Tolling Statute Applies to Plaintiffs Who Have Given Durable Power of Attorney

The Tennessee Supreme Court has ruled that the fact that an injured plaintiff had given his son a durable power of attorney did not prevent the plaintiff from relying on the "mental disability" tolling statute and bringing suit more than one year after an incident.

The nursing home where plaintiff lives asserted a statute of limitations defense to his claim.  Plaintiff asserted that his claim was not time barred because he suffered from a disability within the meaning of T.C.A.Sec. 28-1-106.   That statute provides that

"If the person entitled to commence an action is, at the time the action accrued, either under the age of eighteen (18) years, or of unsound mind, such person, or such person’s representatives and privies, as the case may be, may commence the action, after the removal of such disability, within the time of limitation for the particular cause of action, unless it exceeds three (3) years, and in that case within three (3) years from the removal of such disability."

The nursing home proved that the power of attorney that plaintiff had executed in favor of his son gave the son the right to "act in my name, place and stead in any way to which I myself could do, if I were personally present, with respect to . . . claims and litigation.” The document also stated that the power of attorney “shall not be affected by the subsequent disability or incompetence of the grantor.”

Chief Justice Barker authored the opinion for the Tennessee Supreme Court.  The Court held that plaintiff claims  "are not barred by the one-year statute of limitations because the statute of limitations was tolled by Tennessee Code Annotated section 28-1-106. We also hold that the existence of a durable power of attorney does not remove the protection afforded by section 28-1- 106."

Here is part of the Court’s rationale:

If we were to construe the language in the Tolling Statute—“the person entitled to commence an action”—to include anyone with the authority to commence an action, the Tolling Statute would never apply in any case when a person is deemed to have the authority to act for someone who is disabled because of age or unsound mind. Such a construction would conflict not only with the purpose of the statute but also with our previous jurisprudence, holding that the appointment of a guardian or conservator does not affect the tolling of a statute of limitations. See Abels ex rel. Hunt v. Genie Indus., Inc., 202 S.W.3d 99, 103 (Tenn. 2006). In addition, all minors have some person, either a guardian or a parent or a next friend, who has the authority to file a lawsuit on their behalf. It is our opinion, therefore, that “the person entitled to commence an action,” refers to the person who suffered the legal wrong or to whom the claim belongs. Accordingly, we hold that the statute of limitations is tolled for purposes of the Tolling Statute for so long as the person to whom the claim belongs is under a disability because of age or unsound mind."

The case is Sullivan v. Chattanooga Medical Investors, Inc.,  M2004-02264-SC-R11-CV (April 24, 2007).  Read it here.

There are no particular surprises in this opinion.  The rationale of Abels largely controlled the result.  The case has the practical effect of extending the statute of limitations for all persons smart enough to have a durable power of attorney in place before they became of unsound mind.

Practitioners then need to inquire whether the potential plaintiff had a power of attorney in place before the injury occurred and then calculate the "new" statute of limitations deadline by determining how long the period of disability lasted.  These calculations are fraught with peril and practitioners should bring suit within one year of the date of the injury if reasonably possible under the circumstances.

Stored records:

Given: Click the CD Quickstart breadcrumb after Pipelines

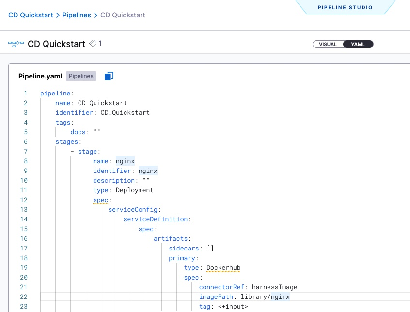Looking at the screenshot, I should click(122, 15).
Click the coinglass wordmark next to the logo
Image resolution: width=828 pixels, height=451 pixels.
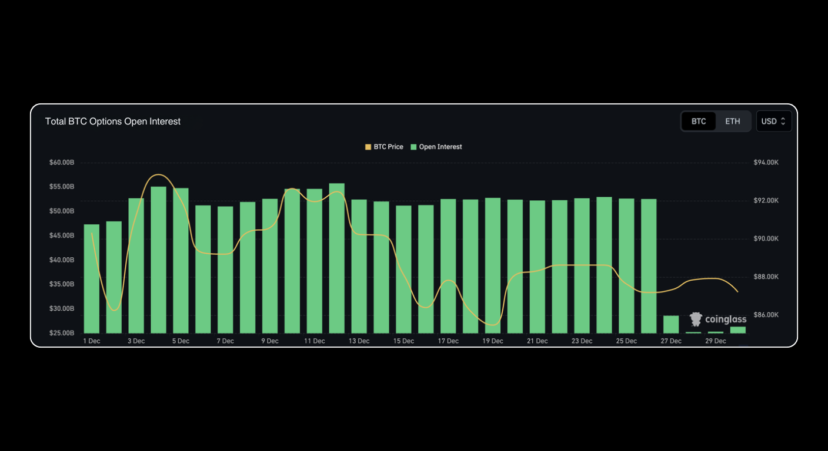click(725, 319)
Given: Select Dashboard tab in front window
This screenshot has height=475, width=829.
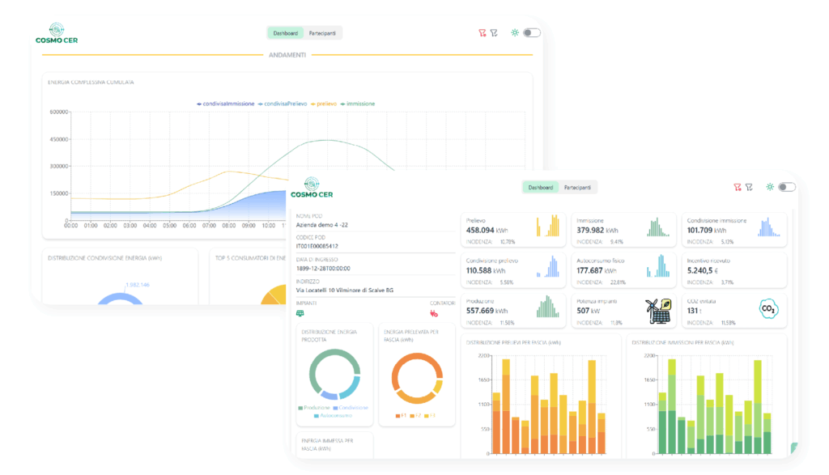Looking at the screenshot, I should tap(540, 187).
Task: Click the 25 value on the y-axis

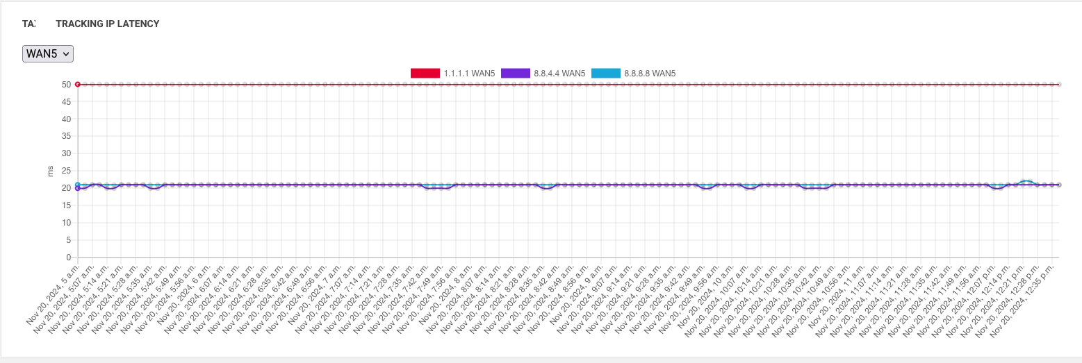Action: [66, 171]
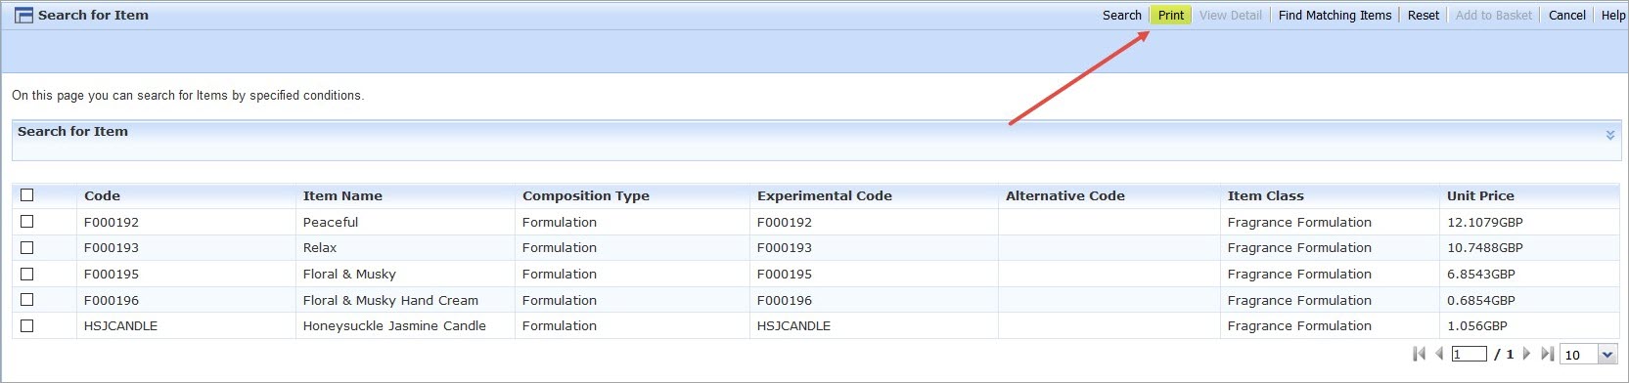
Task: Go to the previous results page
Action: click(x=1439, y=354)
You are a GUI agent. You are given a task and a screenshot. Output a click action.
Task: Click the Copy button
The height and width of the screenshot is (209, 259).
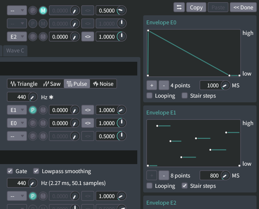point(196,7)
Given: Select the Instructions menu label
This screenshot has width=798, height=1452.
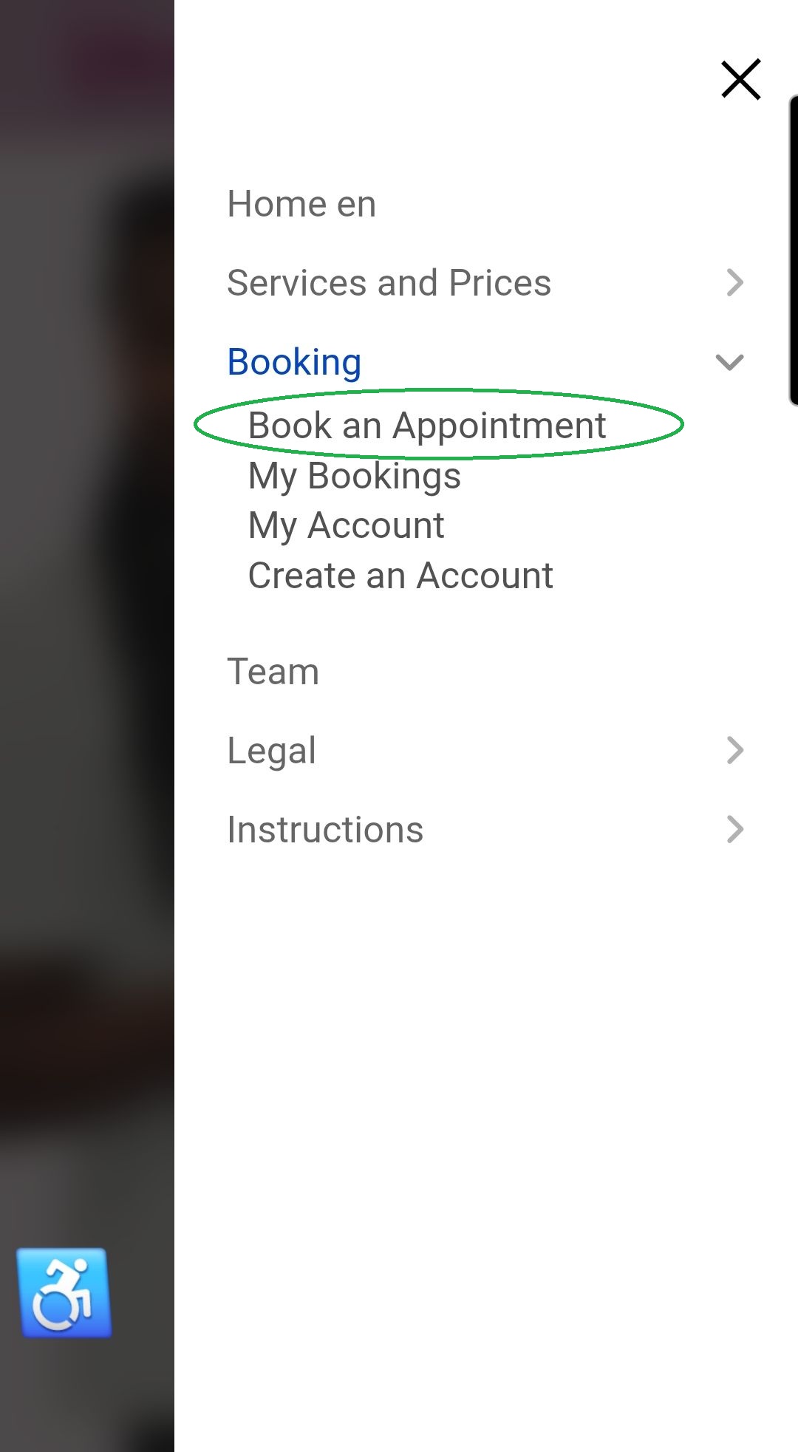Looking at the screenshot, I should (325, 830).
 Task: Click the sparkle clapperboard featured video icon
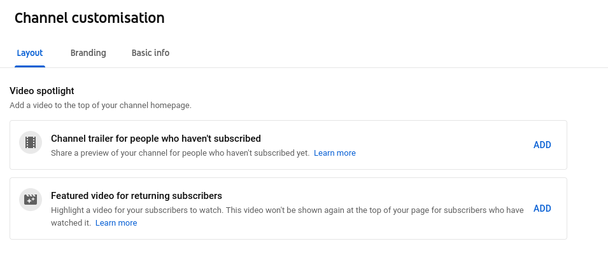pyautogui.click(x=31, y=200)
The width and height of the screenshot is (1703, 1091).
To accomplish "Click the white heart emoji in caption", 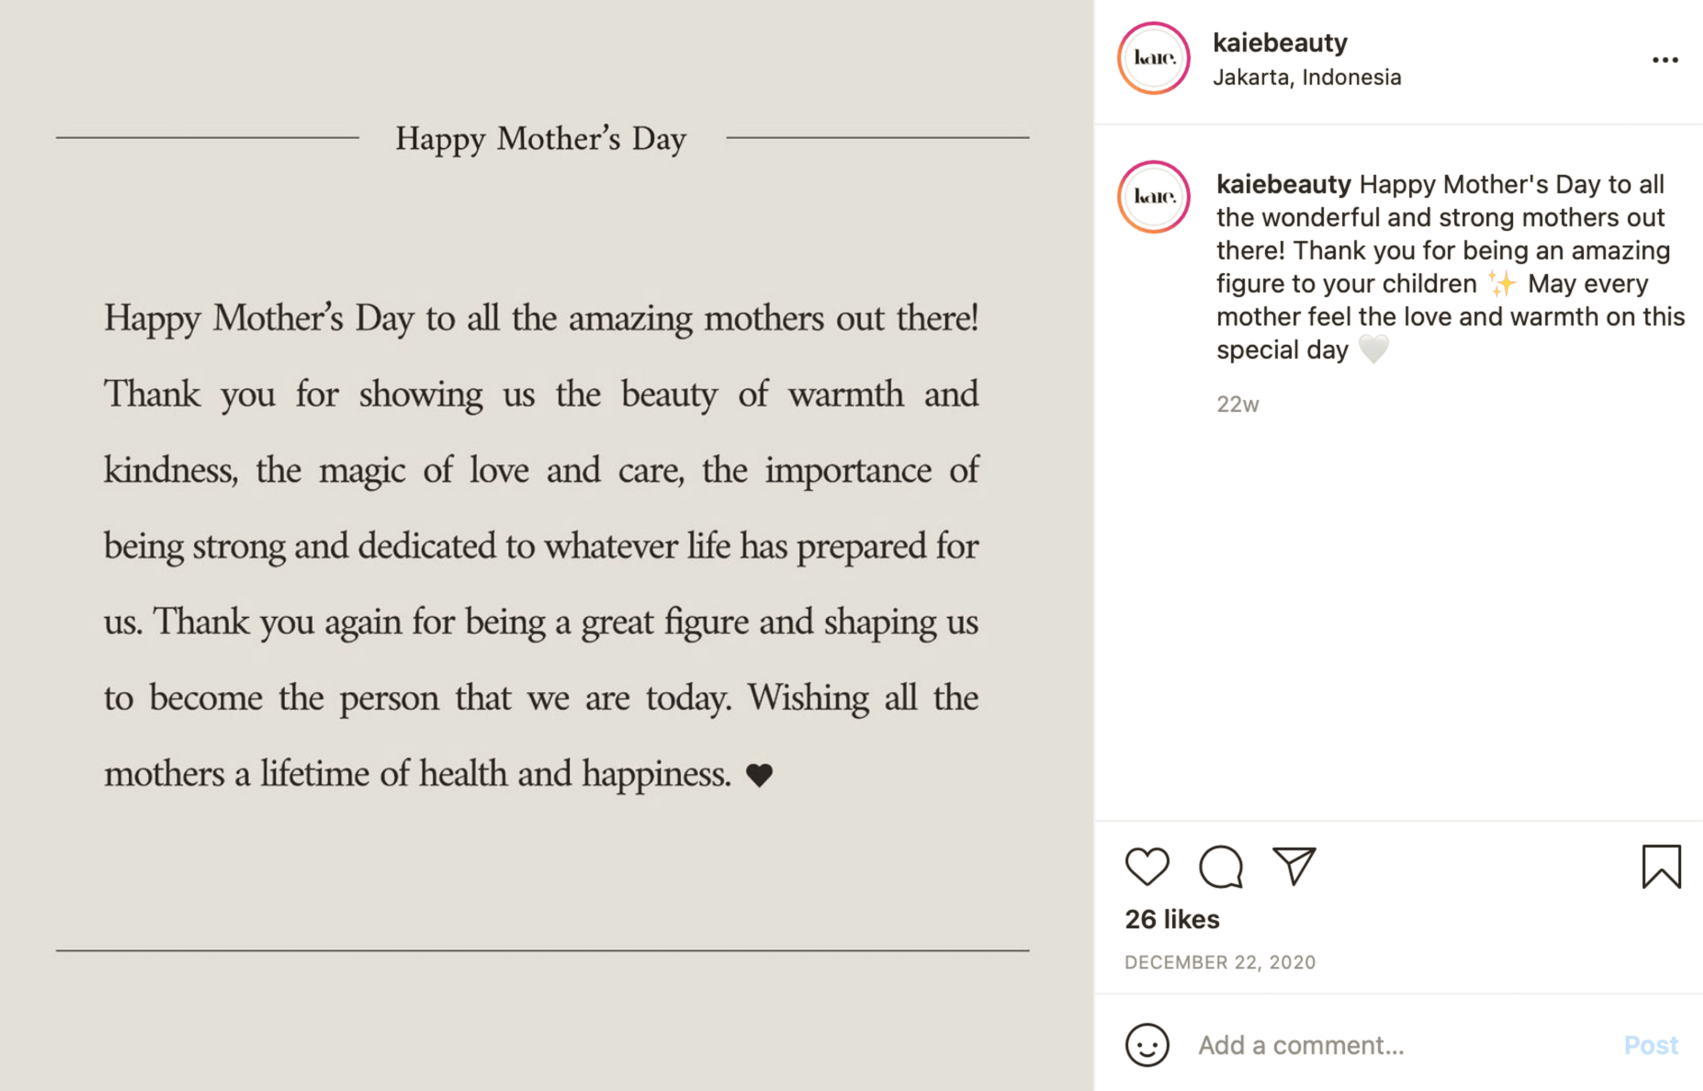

TASK TO CARRY OUT: Reproduce the portion of the article on the tolling statute that runs from "There are no particular" to "of unsound mind.". The listing has no connection to the article on the tolling statute.

RESPONSE TO THIS EXERCISE:
There are no particular surprises in this opinion.  The rationale of Abels largely controlled the result.  The case has the practical effect of extending the statute of limitations for all persons smart enough to have a durable power of attorney in place before they became of unsound mind.